▶ [What the task requires]:
Which two methods for handling missing values does the text on missing data say it will discuss?
---- Selected extract
Missing Data: What to Do?

Often researchers have te deal with missing data in psychology and social sciences. Missing values have to be dealt with because most statistical analyses are not designed for missing data. At the moment most of the methods often used to handle missing data have a lot of problems including biased results. Therefor they are not recommended to use. Some examples of these methods are listwise deletion, pairwise deletion and mean imputation/replacement.
Luckily there are methods that can be used and have less of these problems. In this blog two of them will be discussed: multiple imputation and maximum likelihood.
With multiple impuation the distribution of the variable with missing data is estimated through the observed data. When this distribution is estimated a new dataset is created with the missing values replaced by random drawn values from the estimated distribution. But when only one dataset is made one assumes that the estimated distribution is the same as the population distribution. This is often not the case and will give an underestimation of the standard error. To tackle this problem more datasets are made. When all these datasets are made it is possible to calculate a pooled mean and standard error. Finally with this pooled mean and standard error the analyses can be performed.
--------
---- Data segment
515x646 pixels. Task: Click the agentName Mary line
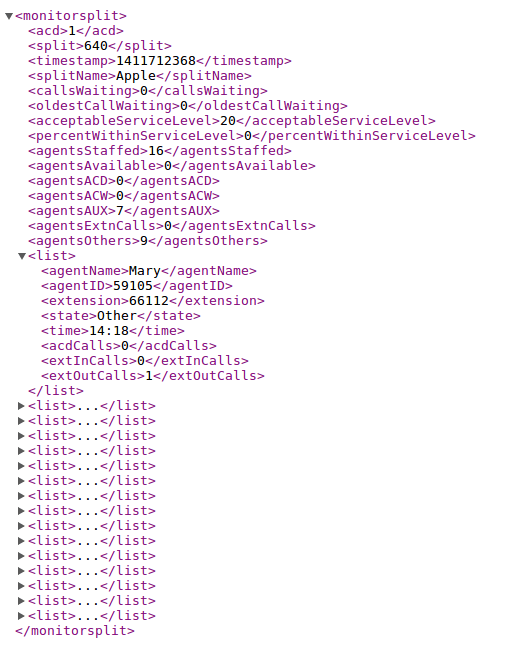click(x=149, y=271)
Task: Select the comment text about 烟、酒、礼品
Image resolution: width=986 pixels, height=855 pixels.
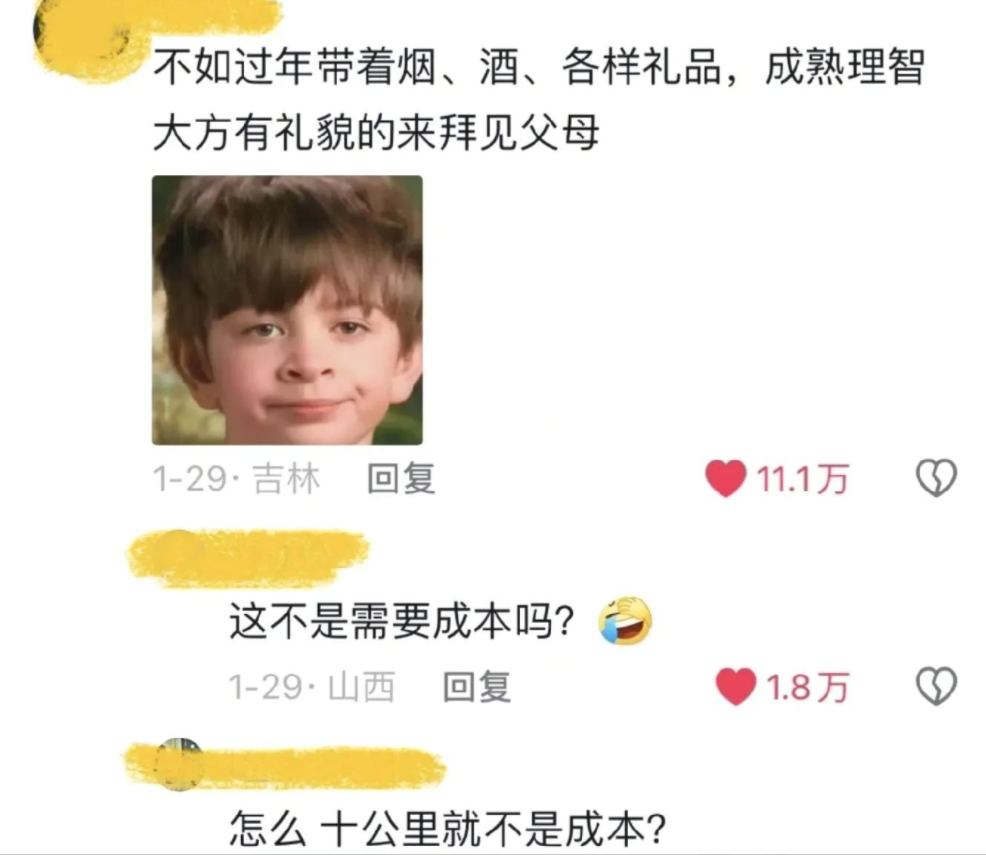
--------
▶ [Correct output]:
Multiple imputation and maximum likelihood.